THE GLOBE AND MAIL
In the not-too-distant future, chocolate will become a rarefied luxury, as expensive as caviar
John Mason, a Canadian expert on cocoa, first made this prophesy six years ago from his base in West Africa, the epicentre of production. He was confident enough to repeat it, over and over, to the directors of the biggest chocolate companies in the world.
“Sometimes they were rude. Sometimes they were polite,” he said. “Behind me, they were sort of snickering.”
Today they treat him like a guru. An influential set of senior industry heavyweights flew to Ghana last week to hear him speak; the talk ended with an unprecedented agreement between industry competitors and the government to establish a working group that will map out a sustainable future. It is the first such agreement of its kind in the cocoa world.

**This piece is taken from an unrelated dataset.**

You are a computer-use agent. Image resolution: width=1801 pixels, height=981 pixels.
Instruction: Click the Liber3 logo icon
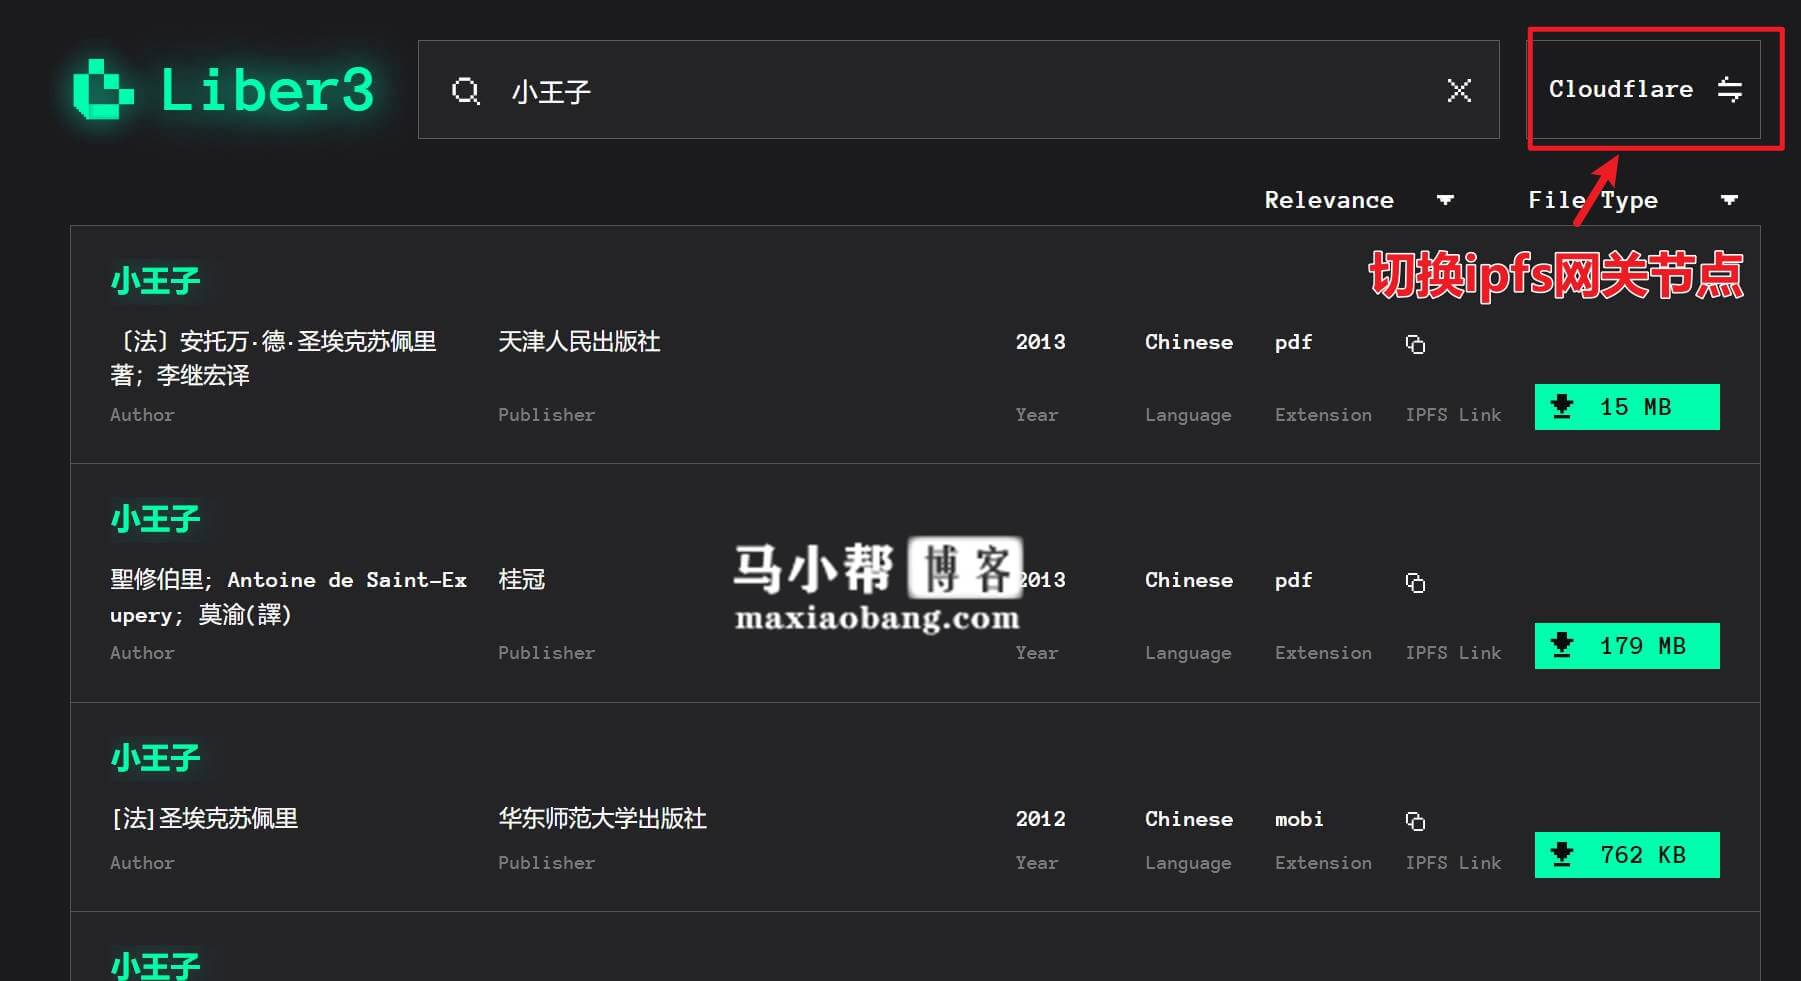pos(103,90)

“Not that many year ago, this would have been impossible,” said Mr. Mason, executive director of the Nature Conservation Research Centre, a non-profit devoted to sustainable development and resource conservation. “People were not sufficiently aware of the magnitude of what is on the horizon, how serious the future is.”
The industry has been ignoring a looming supply problem, one that’s been brought into sharp focus by a political eruption in Ivory Coast, the world’s top cocoa-producing nation.
Productivity on farms is not keeping pace with demand. Fatal diseases plague the crops. The soils cocoa grows in are depleted. Consumer demand, though, is growing. As standards of living improve in China and India, their new taste for chocolate keeps pace, feeding a worldwide consumption increase of about 2 per cent a year.
“We’re in a bit of a crisis as an industry,” said Chris Brett, vice-president of corporate responsibility and sustainability for Olam International, one of the largest cocoa-buying companies in the world, which sells beans to major chocolate producers, such as Cadbury, Mars and Nestle.